L’héritage des Normands va passer aux mains des Souabes i.e des Hohenstaufen au grand soulagement des historiens qui retrouvent enfin le « beau linge » des grandes familles régnantes.  Henry, le fils d’un empereur à la barbe rousse arrive au bon moment pour mettre un terme à l’influence de ces émigrés  roturiers normands même s’il faut pour cela qu’il épouse la fille de Roger II  (que personnellement, j’aime beaucoup) pouvant  avoir l’âge d’être sa mère.  La « parenthèse historique »   se referme, l’ « accident fortuit de l’histoire » va se trouver réglé. «  Frédéric II, par une étrange mystification de l’histoire, va devenir la figure symbolique de la Sicile normande alors que cette noble aventure aurait dû s’identifier avec la personne de Roger II ».

Les  descendants des brigands du temps passé  ont créé   des liens d’amitié avec les habitants de Troina.

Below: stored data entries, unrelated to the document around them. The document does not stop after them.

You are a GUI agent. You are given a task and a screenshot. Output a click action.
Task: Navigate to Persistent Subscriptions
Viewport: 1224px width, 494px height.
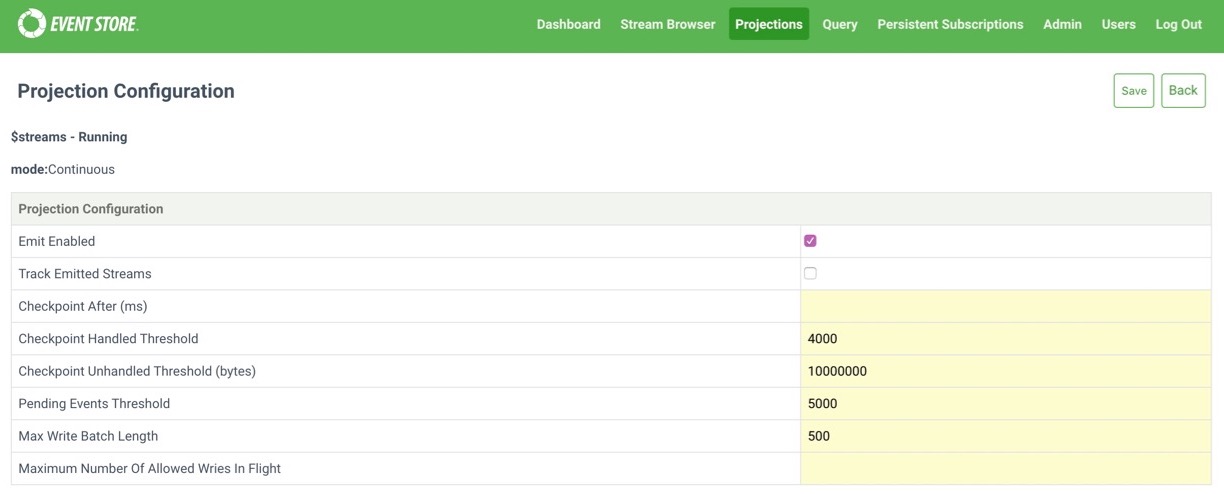pos(950,24)
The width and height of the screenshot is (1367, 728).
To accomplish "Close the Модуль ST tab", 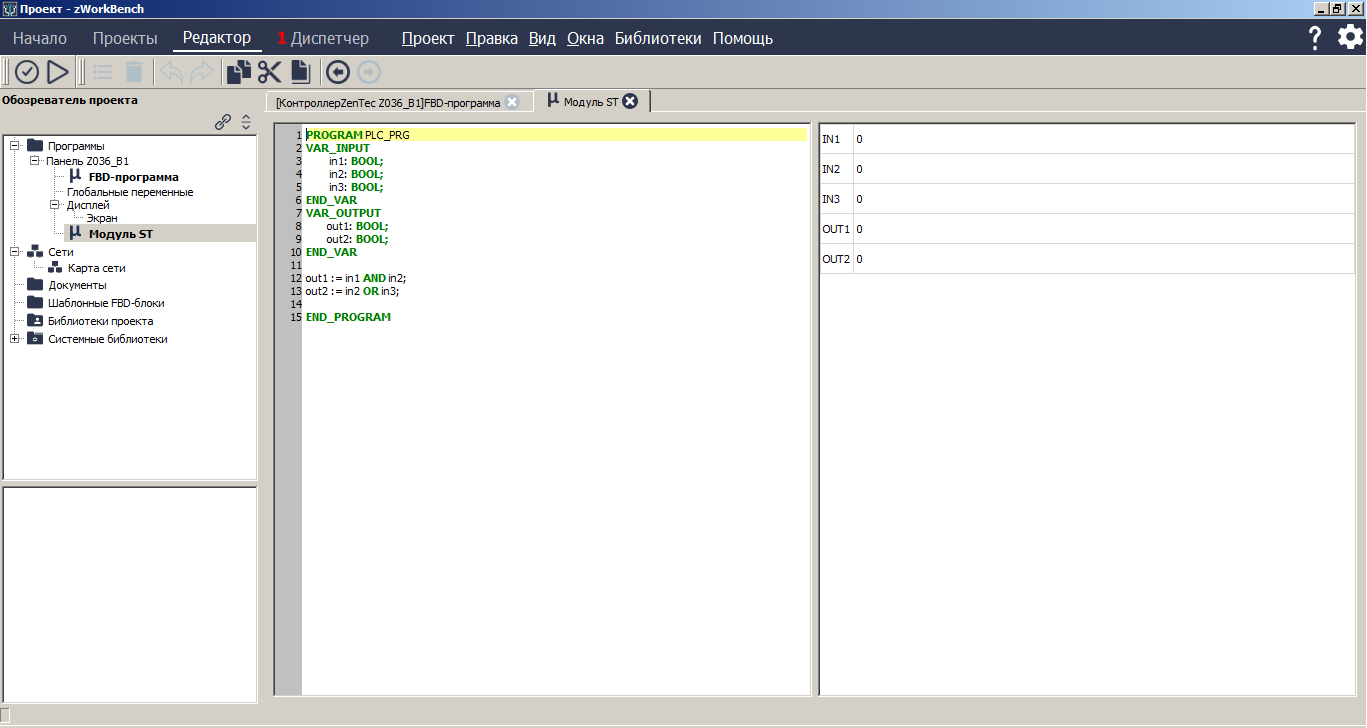I will coord(630,101).
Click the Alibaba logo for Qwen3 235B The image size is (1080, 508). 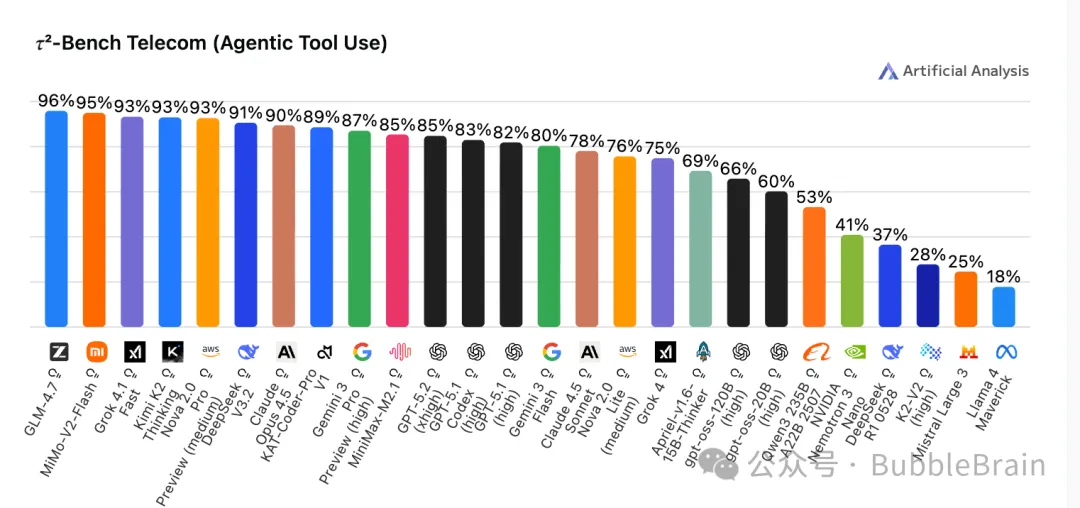816,351
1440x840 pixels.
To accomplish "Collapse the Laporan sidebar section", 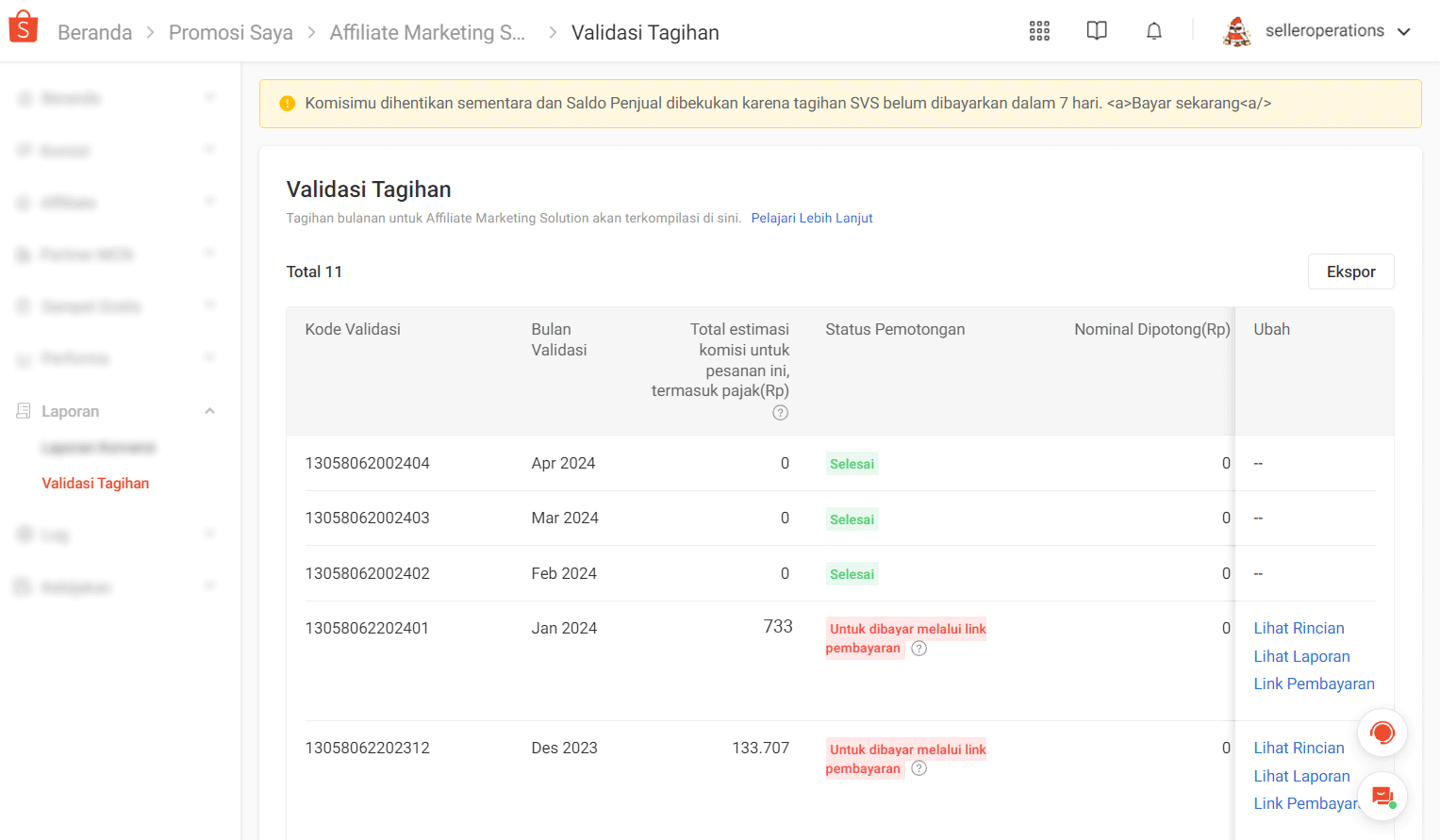I will point(209,410).
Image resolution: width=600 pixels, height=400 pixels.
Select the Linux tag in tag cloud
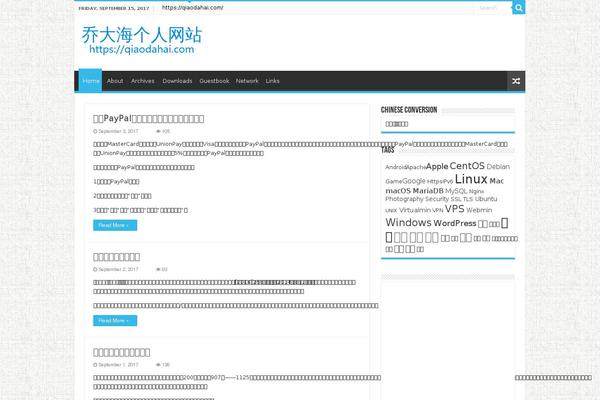[x=471, y=180]
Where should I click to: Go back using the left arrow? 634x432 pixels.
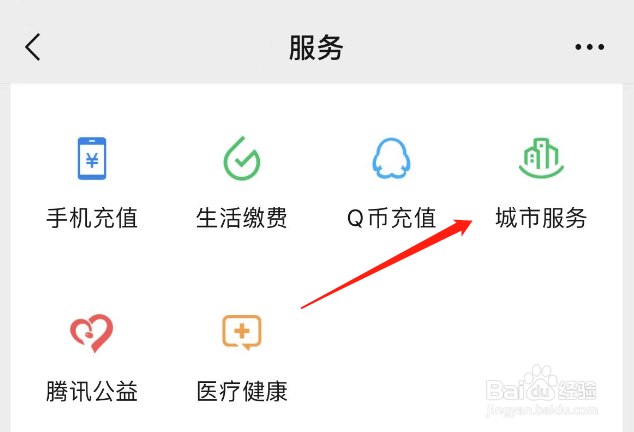pos(33,47)
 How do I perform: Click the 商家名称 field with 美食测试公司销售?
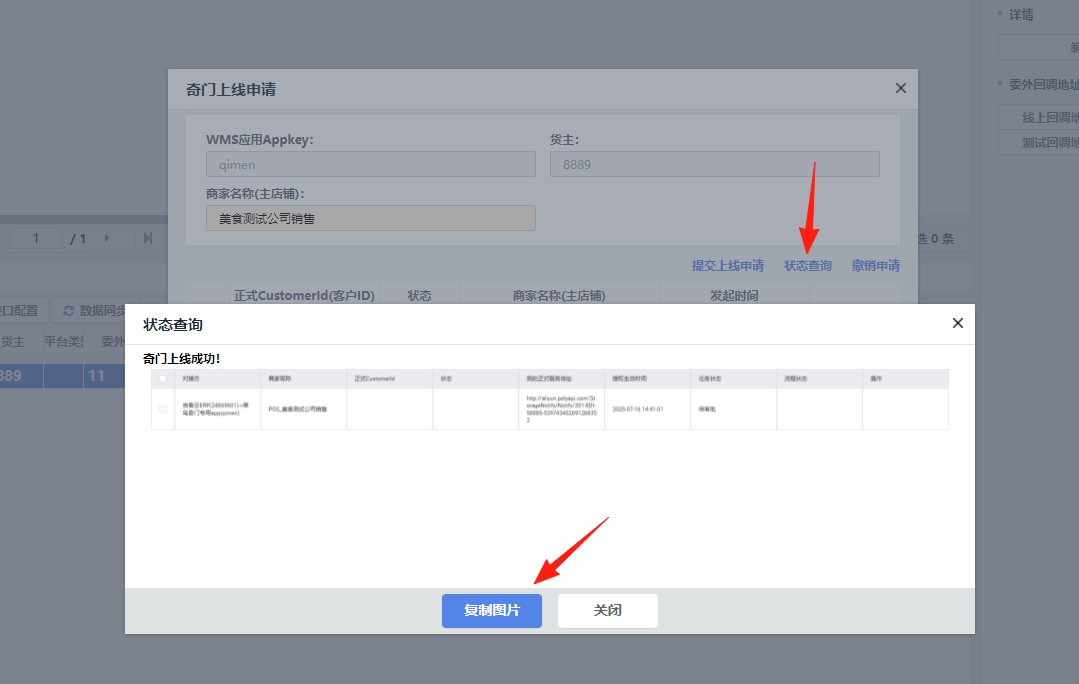[x=370, y=218]
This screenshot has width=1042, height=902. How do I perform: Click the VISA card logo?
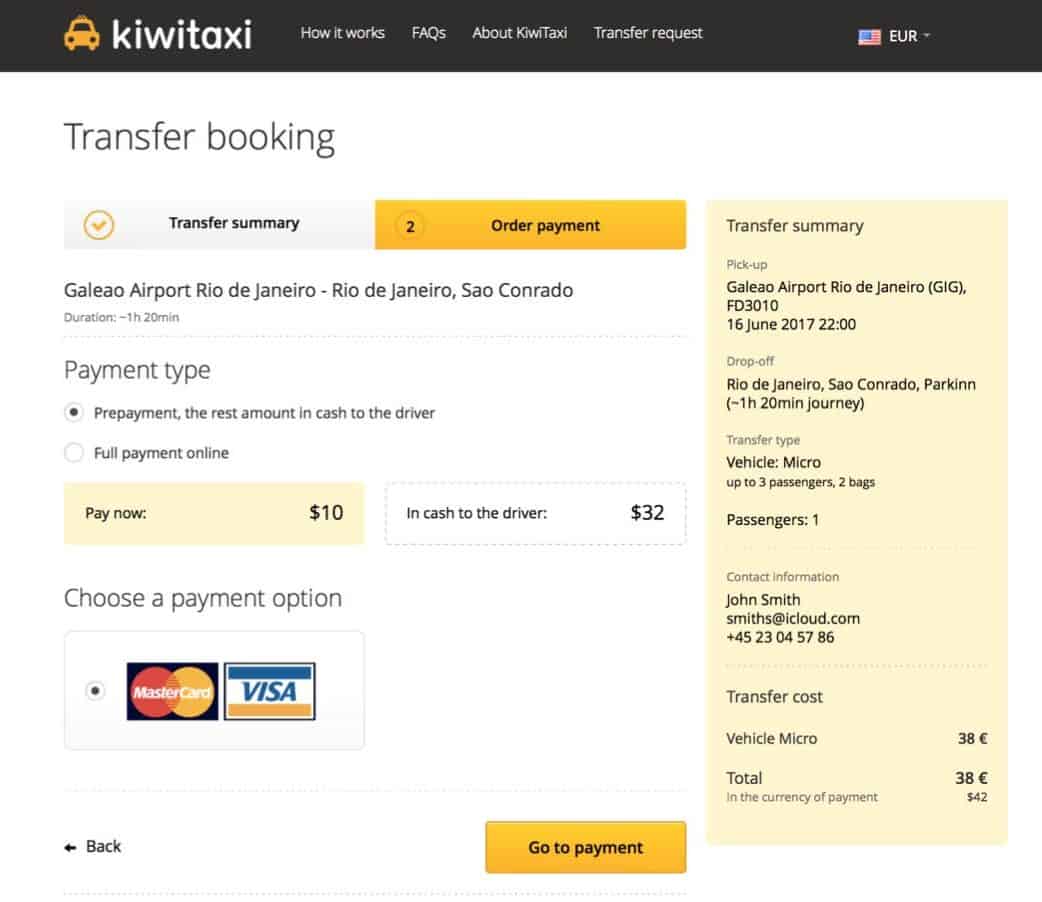click(270, 691)
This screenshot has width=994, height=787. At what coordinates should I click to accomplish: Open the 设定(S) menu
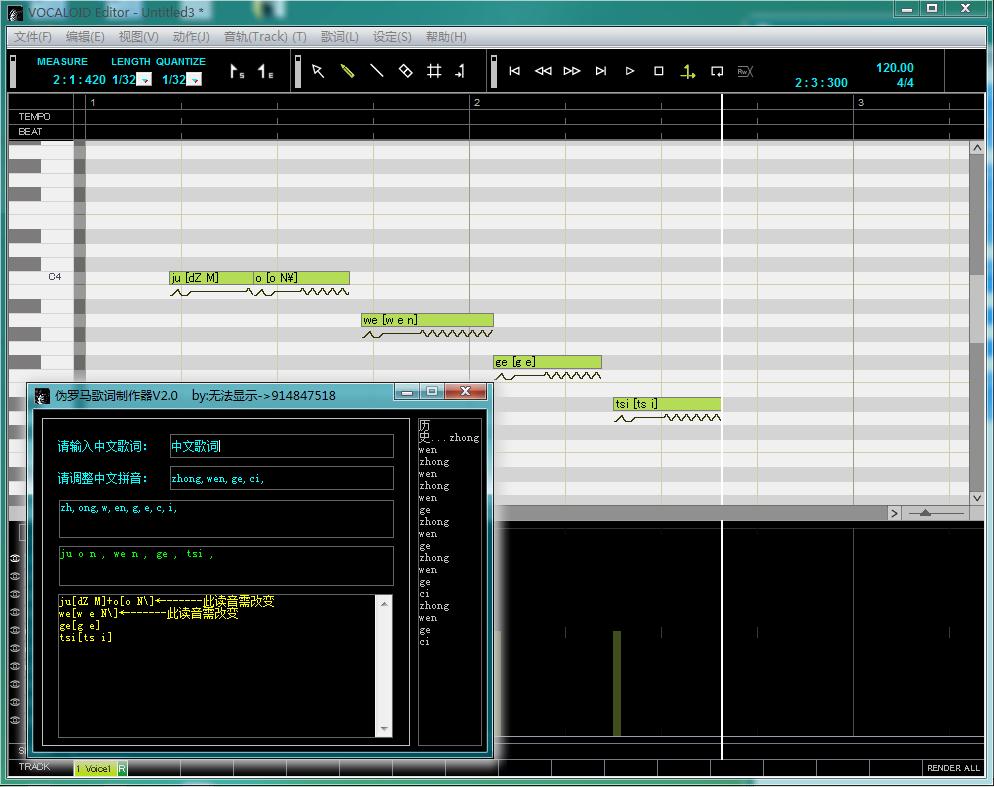pyautogui.click(x=392, y=37)
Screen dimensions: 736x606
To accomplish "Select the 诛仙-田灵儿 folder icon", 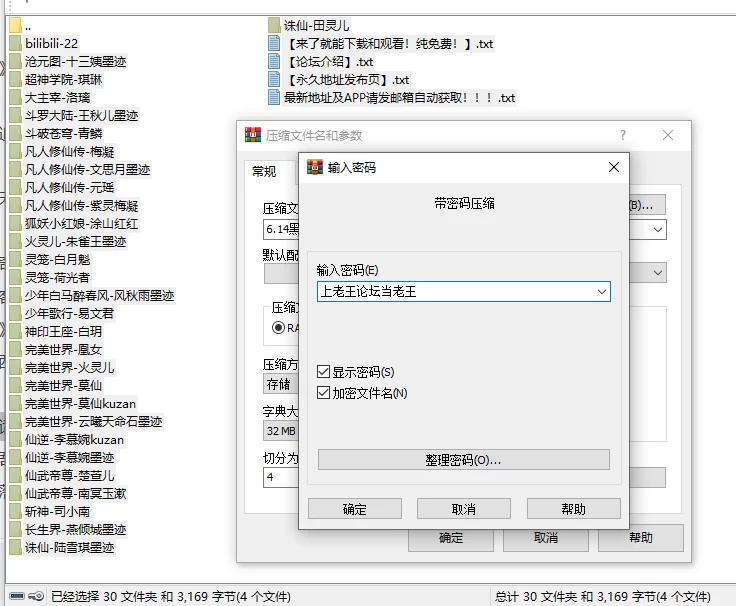I will coord(275,25).
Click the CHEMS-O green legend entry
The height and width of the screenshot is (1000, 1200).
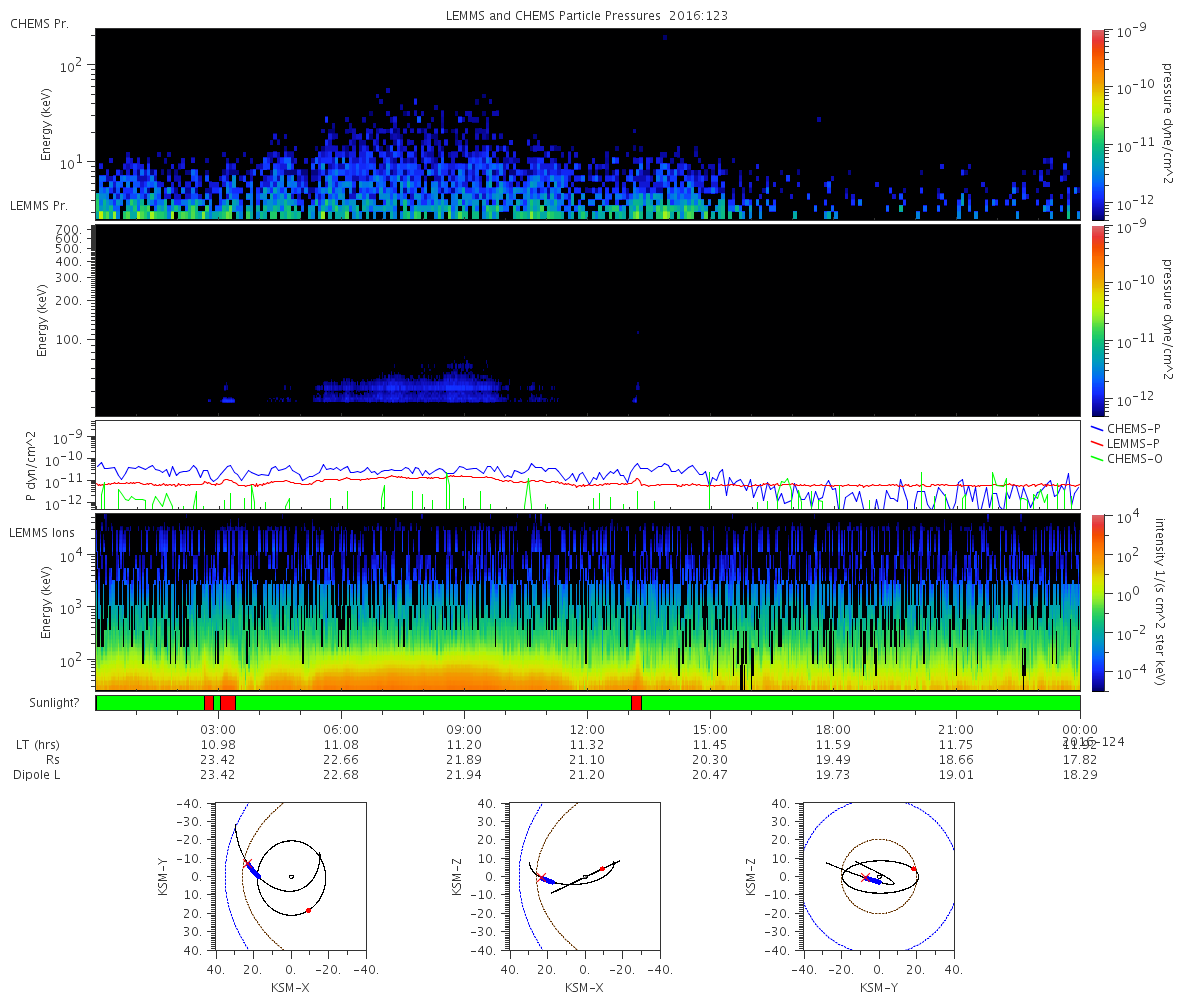[x=1134, y=458]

Combien symbolique m’est  apparue  l’inauguration de la place portant le nom de cette ville, dans le bourg d’ Hauteville - la -Guichard. Voir les gens de là-bas et ceux d’ici  se serrer la main aujourd’hui, quel beau jour ! (il y a cinquante ans nous étions encore dans des camps opposés) Alors continuons à apprendre à mieux nous connaitre et à  construire  ensemble, adultes et enfants.  Longue vie au  jumelage Coutances-Hauteville-la-Guichard-Troina. 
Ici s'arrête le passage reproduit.